Also, this conference call will include time-sensitive information that may be accurate only as of the date of this live broadcast, which is November 14, 2006.

During this call, we will be referring to non-GAAP financial measures. These non-GAAP measures are not prepared in accordance with generally accepted account principles. A reconciliation of the non-GAAP financial measures to the most directly comparable GAAP measures can be found in our earnings release issued earlier today, a copy of which is posted in the Investor Relations section of our website at analog.com.

With that, let’s begin with opening remarks with Mr. Fishman.

Jerald G. Fishman

Good afternoon, and thanks for joining us today to learn more about our Q4 and the outlook for next year.

For those of you who have had the time to review our press release, you will note that it is really chock full of detail regarding our business. Given that extensive disclosure and the analysis that we published, I am not going to go through the results here number by number, but I will instead focus on the highlights of the quarter in summary form.

I will also focus on the longer term trends in our business and the opportunities for revenue and for earnings growth and higher returns on capital.

Our Q4 revenues totaled $644 million, which was down 3% sequentially and in line with the revised guidance that we provided a few weeks ago. Revenues from our broad base of industrial customers, comprising 43% of our sales, were approximately flat sequentially.

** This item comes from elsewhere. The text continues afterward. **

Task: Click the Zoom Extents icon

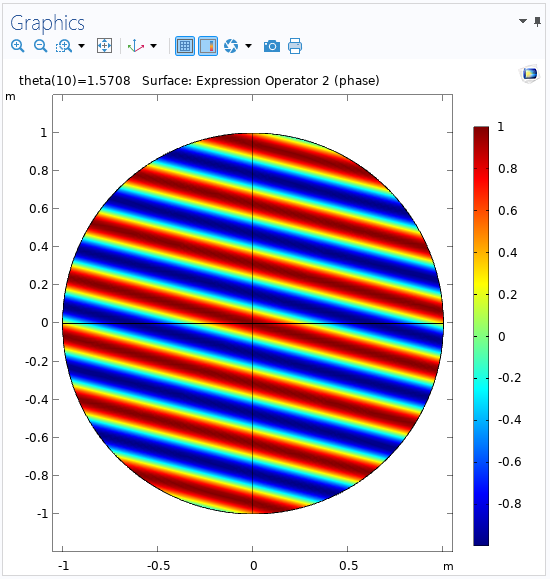Action: point(104,46)
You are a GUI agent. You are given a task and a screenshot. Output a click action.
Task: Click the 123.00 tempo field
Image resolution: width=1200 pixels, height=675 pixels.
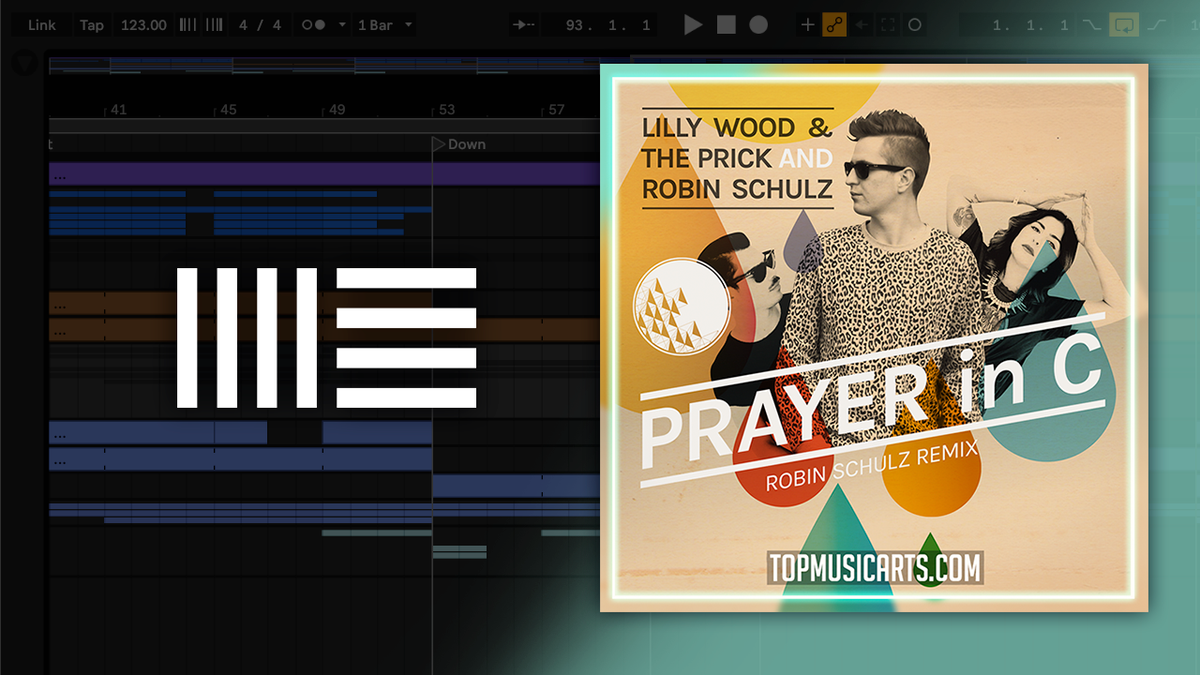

Consumer revenues, comprising 19% of our sales, grew 13% sequentially as a result of strong sales of digital cameras, home entertainment, and new game consoles, where ADI technology continues to provide new sight, sound, and other user experiences for our customers.

Revenues to computer customers, which are 12% of our sales, increased 6% sequentially.

Communications revenues, comprising 26% of our sales, were down 18% sequentially, primarily as a result of lower revenues from wireless handset customers during the quarter.

Revenues from base station customers also declined sequentially after a very strong third quarter, and in fact, a very strong 2006 in earlier parts of the year.

Overall, our core analog business is very strong. During Q4, our analog product revenues grew 2% sequentially, 14% year over year, and represented 84% of ADI’s total revenues.

General purpose DSP products grew 3% sequentially, 15% year over year, and represented 9% of our Q4 revenues.

The weakest area in our corner were wireless chipset product revenues, which declined by 45%, or $30 million sequentially, as our largest customers significantly reduced their inventory in a very short period of time. Handset chipsets now represent approximately 6% of our revenues.

On a full-year basis, comparing our fiscal 2006 to our fiscal 2005, our analog product revenues grew 13%, converter sales grew 10%, amplifier sales grew 19%, power management sales grew by 3%, and other analog products, which often contain combinations or integration of converter, amplifier, and other analog technology, grew by 24% year over year.

For the full year, DSP revenues declined 11%. General purpose DSP revenues grew by 10%, while wireless chipset revenues declined by 10% for the year. During the year, we also exited the broadband ASIC DSL business, which we talked about in previous calls.

Our gross margin for the quarter totaled 59.4% of sales, which was down slightly from last quarter, primarily as a result of lower utilization and additional inventory reserves as demand weakened at year-end. We also experienced higher sales to consumer customers, which tend to carry somewhat lower gross margins than our industrial customers.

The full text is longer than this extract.